Elevé à Reich et Cage à l'école de musique électronique de Tokyo, Sakamoto possède un sens de l'espace sonore qui va faire de lui une star des BO des 80's et plus, de Furyo au Dernier Empereur en passant plus tard par Talons Aiguilles ou Snake Eyes ou même The Revenant en 2015. Mais il ne va pas s'arrêter là, cherchant toujours plus dans la musique, il va tenter diverses approches avec piano et violoncelle avec le génial brésilien Jacques Morelenbaum et sa femme Paula au chant, ou encore mélanger chant traditionnel japonais et synthés.et aussi retourner à la composition pour le piano classique/contemporain.

Parallèlement à cela, il a joué avec tout le Gotha de la musique actuelle : avec David Sylvian sur plusieurs singles, et a participé à la plupart de ses albums. Il a également travaillé avec Fennesz, Towa Tei (de Deee-Lite), DAvid Byrne, Thomas Dolby, Arto Lindsay, Bill Laswell, Nam June Paik, Youssou N'Dour, Roddy Frame (d'Aztec Camera), Iggy Pop, Alva Noto, Hector Zazou, Cesária Évora,  Caetano Veloso ou Robert Wyatt.

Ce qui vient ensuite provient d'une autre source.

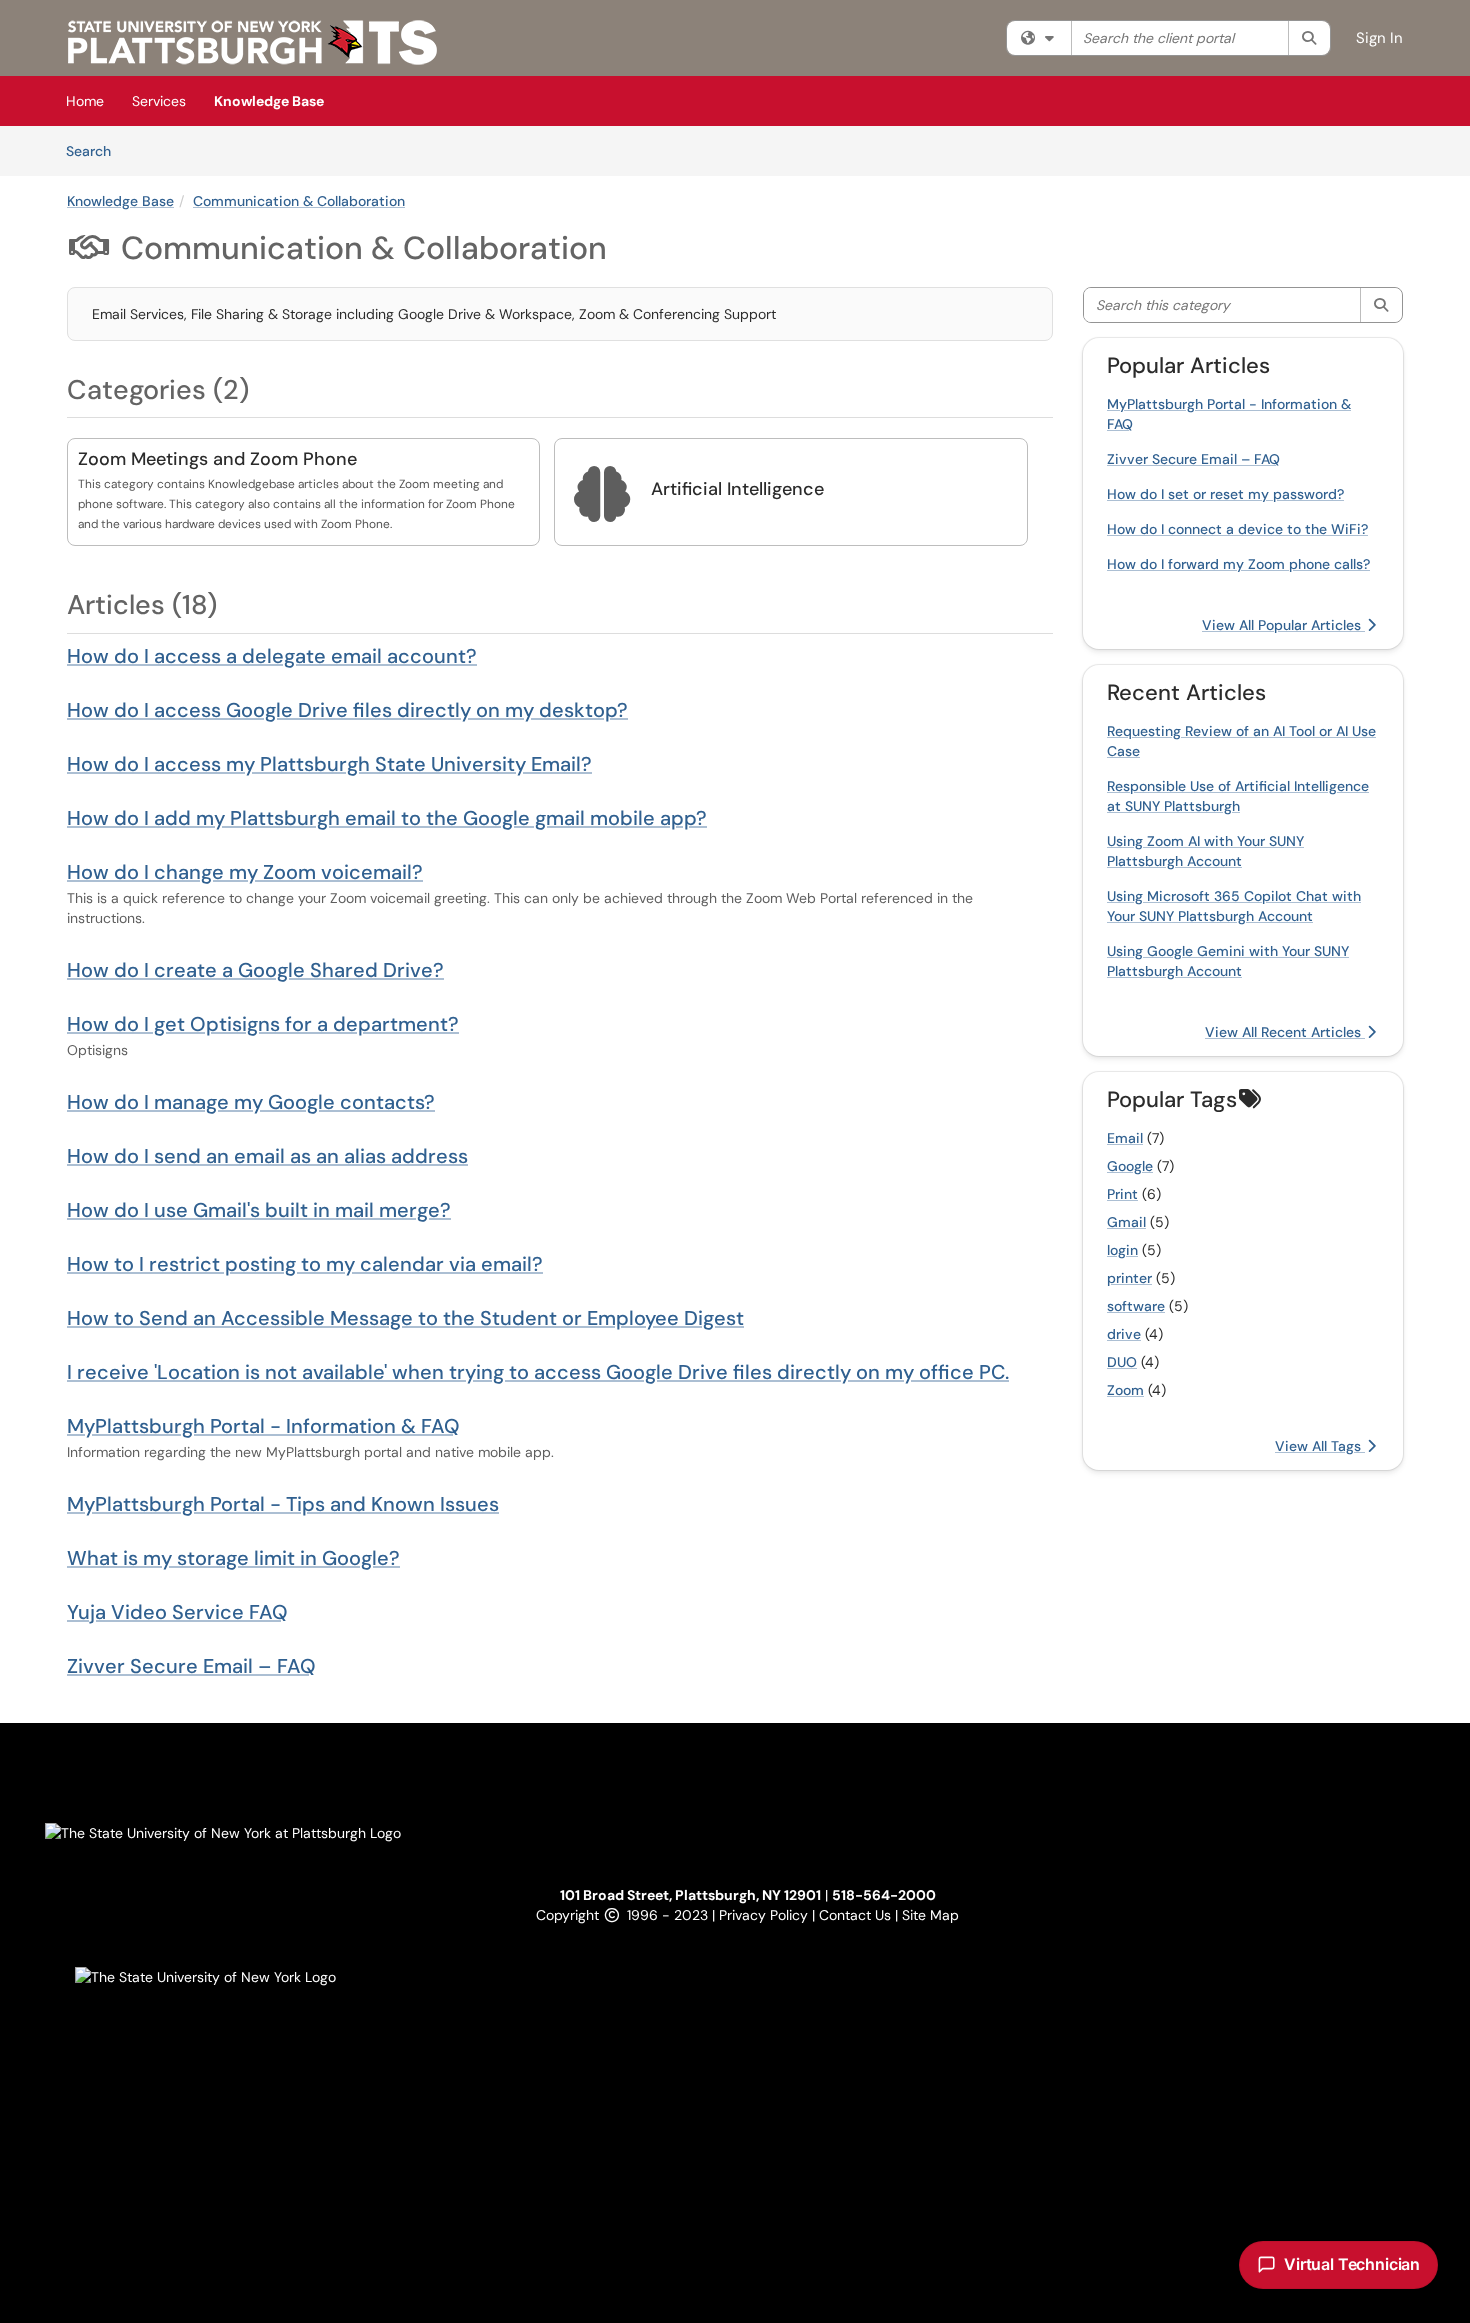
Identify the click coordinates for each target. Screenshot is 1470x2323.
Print (1122, 1194)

Il s'est aussi occupé d'opéra en 1999, à traiter de la symbiose sur LIFE avec les participations de plus de cent artistes, dont :  Pina Bausch, Bernardo Bertolucci, José Carreras, Dalai Lama et Salman Rushdie. Puis, avant de lutter contre son cancer de la gorge, il a surtout travaillé avec Alva Noto et Christian Fennesz à repousser les façons d'envisager l'électronique et le son.

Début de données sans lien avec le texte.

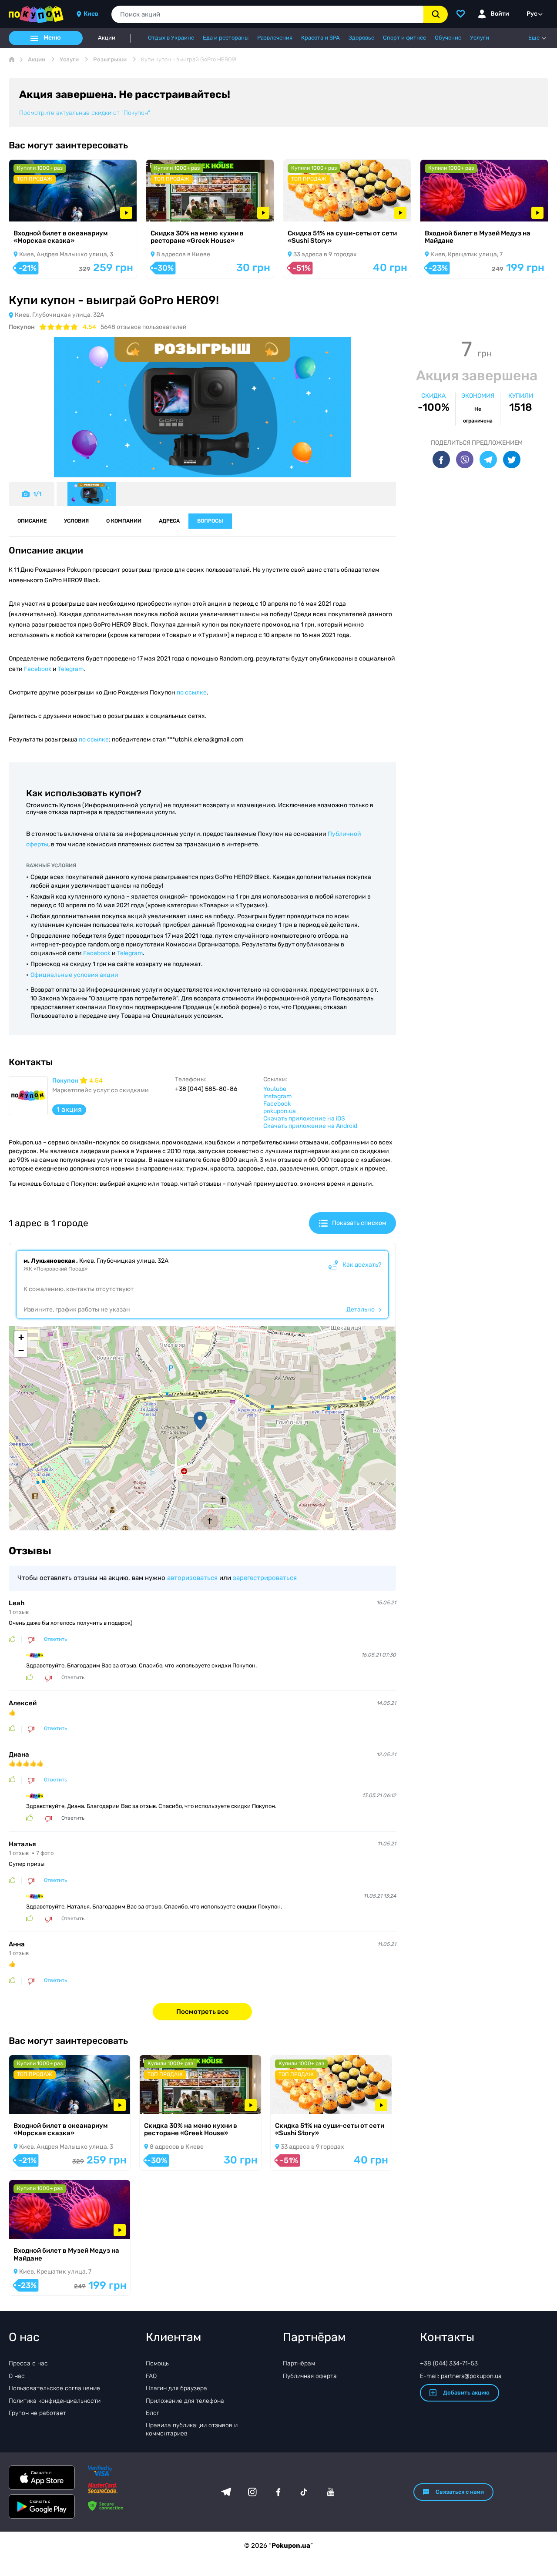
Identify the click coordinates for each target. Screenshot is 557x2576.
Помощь (157, 2363)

Et, contrairement à Bowie qui avait choisi de tout cacher de sa maladie et sortir le disque qu'on n'attendait plus de lui, Sakamoto, en quête du disque parfait, avec ASYNC repropose toutes les facettes de son expérience, entre ambient sublime (desintegration) ou contemporain nerveux du morceau-titre, voir les titres de la fin où il fait appel à Paul Bowles pour des réflexions sur la mort (“Parce que nous ne nous savons pas mortels, nous considérons la vie comme un bien infini ") comme il fait réciter à Sylvian un poème d'Arseny Tarkovsky, le père d'Andrei : “Et tout se répètera, tout reprendra forme, et vous verrez alors tout ce que j'ai rêvé : rêves, réalité, mort de vague en vague.”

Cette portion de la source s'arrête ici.